* _Texte source_
La récréation a sonné, on lance QGIS, connecte la base Postgres (icône d'éléphant) et importe les tables utiles (carte, population, et la vue nuts3_hab_km2 fraîchement créée). Lors de cette opération, il est nécessaire de choisir un champ de clé primaire valide (ici nuts3).
Ensuite, on ouvre les propriétés de la couche multipolygones et on ajoute une jointure vectorielle (onglet jointures dans la fenêtre de propriétés) entre la table et la carte. C'est fini !

À partir de cet exemple, on peut imaginer la suite. Des données combinées entre elles avec du code SQL, des couches importées de OSM ou créées par les rédacteurs... Avec le réglage des droits d'accès, des sauvegardes, Postgres est bien fait pour bosser en groupe.

mardi 12 mai 2015

Les data au tamis de PostgreSQL

Les données pour le journalisme quantitatif, qu'elles soient le produit de scraping ou issues d'institutions, sont souvent défectueuses. Des variations de format (point ou virgule pour la marque décimale), de type ('1' est un caractère, tandis que 1 est de type numérique), les espaces en fin de champ ou mélangés aux tabulations, les champs nuls et autres coquilles rendent leur exploitation statistique ou cartographique hasardeuse.

Le tableur est assez limité mais néanmoins utile et en tous cas nécessaire pour préparer les fichiers. Les outils en ligne gratuits, comme Table Fusion, impliquent un partage des données avec le fournisseur et une dépendance à son égard. On va voir ici comment les systèmes de gestion de bases de données relationnelles (SGBDR) peuvent aider.

L'idée est de créer des tables temporaires pour accueillir les données à valider, avant de les intégrer dans des tables définitives, qui auront toutes les contraintes référentielles voulues. Les exemples sont donnés ici avec PostgreSQL mais ils devraient fonctionner sur d'autres  SGBDR.

* _Données fournies_
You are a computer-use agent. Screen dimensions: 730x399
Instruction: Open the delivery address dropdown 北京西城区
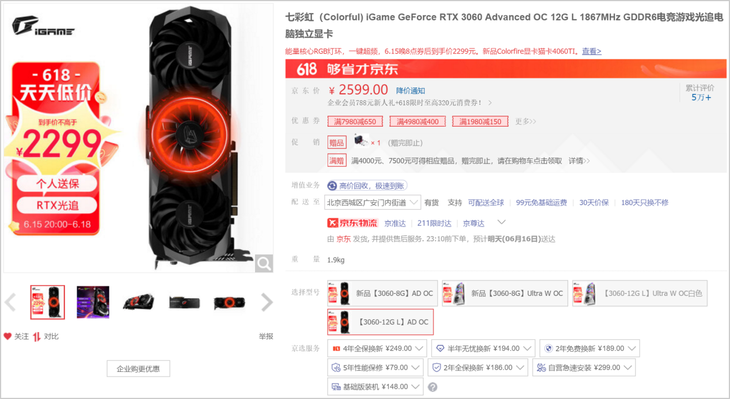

* _Consigne 1_
Répondez aux questions suivantes d'après le texte sur PostgreSQL.
(a) Quel champ de clé primaire choisit-on lors de l'import des tables dans QGIS ?
(b) Quel outil en ligne gratuit le texte cite-t-il en exemple ?
(c) Dans quel onglet de la fenêtre de propriétés ajoute-t-on la jointure vectorielle ?
* _Consigne 2_
Extrayez sans aucune modification le passage du texte sur PostgreSQL qui va de « Ensuite, on ouvre » jusqu'à « bosser en groupe. » inclus.
* _Consigne 3_
Prolongez le texte sur PostgreSQL à partir de sa dernière phrase.

* _Réponse 1_
(a) Le champ nuts3.
(b) Table Fusion.
(c) L'onglet jointures.

* _Réponse 2_
Ensuite, on ouvre les propriétés de la couche multipolygones et on ajoute une jointure vectorielle (onglet jointures dans la fenêtre de propriétés) entre la table et la carte. C'est fini !

À partir de cet exemple, on peut imaginer la suite. Des données combinées entre elles avec du code SQL, des couches importées de OSM ou créées par les rédacteurs... Avec le réglage des droits d'accès, des sauvegardes, Postgres est bien fait pour bosser en groupe.

* _Réponse 3_
Contraintes de type

 

On a travaillé sur le fichier des entités statistiques LAU2 de Eurostat. Le tableau, un fichier bureautique, a été enregistré sans les entêtes de colonnes et au format TSV (valeurs séparées par des tabulations), avec l'encodage de caractères de la base (UTF-8, ici). Avant d'importer ce fichier dans la base, on doit créer une table pour l'accueillir. Il faut réfléchir au type de données que contiendra chaque colonne (chaîne de caractères, de longueur fixe ou variable, numériques, entiers ou à virgule, avec quelle précision, date, booléen ... ). Le plus contraignant sera le mieux.

CREATE TABLE lau2_2010 (
idnuts3 char(5), /* les identifiants NUTS3 font exactement cinq caractères*/
lau1 varchar(15), /*les identifiants LAU1 font au maximum 15 caractères*/
lau2 varchar(15),
nom varchar, /* les noms sont de longueur variable et non spécifiée - ce dernier point est une particularité de PostgreSQL*/
area numeric
) ;

L'opération de copie du fichier TSV échoue si une seule ligne viole une contrainte. En général, l'erreur attire l'attention sur un problème commun à de nombreuses autres lignes que l'on doit résoudre avec le tableur. Une difficulté rencontrée tenait à la variété des indicateurs de données absentes, tantôt n.c.a., n.c.a, NA, etc. Sur un fichier de près de 120000 lignes, il est improbable de les déceler dès la première lecture. Les données non existantes doivent être traduites par \N pour être admises dans Postgres. Attention, le tableur peut ajouter des erreurs, au moment de l'ouverture du fichier source (s'il n'est pas dans son format naturel). On a vu 00AM et 00PM, qui sont des codes en vigueur au Royaume-Uni, interprétés en un format d'heures : minuit et midi. Même chose pour 95E15, vu comme la notation du nombre 95000000000000000.
Une fois les contraintes de type respectées, l'opération copie les 120000 lignes en deux secondes.

\copy into essai_temp from /chemin/vers/fichier.tsv

 

 À la recherche du schéma logique

 

Une fois la table peuplée, on peut rechercher des incohérences plus subtiles et chercher à comprendre le schéma logique de la table. La recherche des champs vides et les clés candidates sont au menu.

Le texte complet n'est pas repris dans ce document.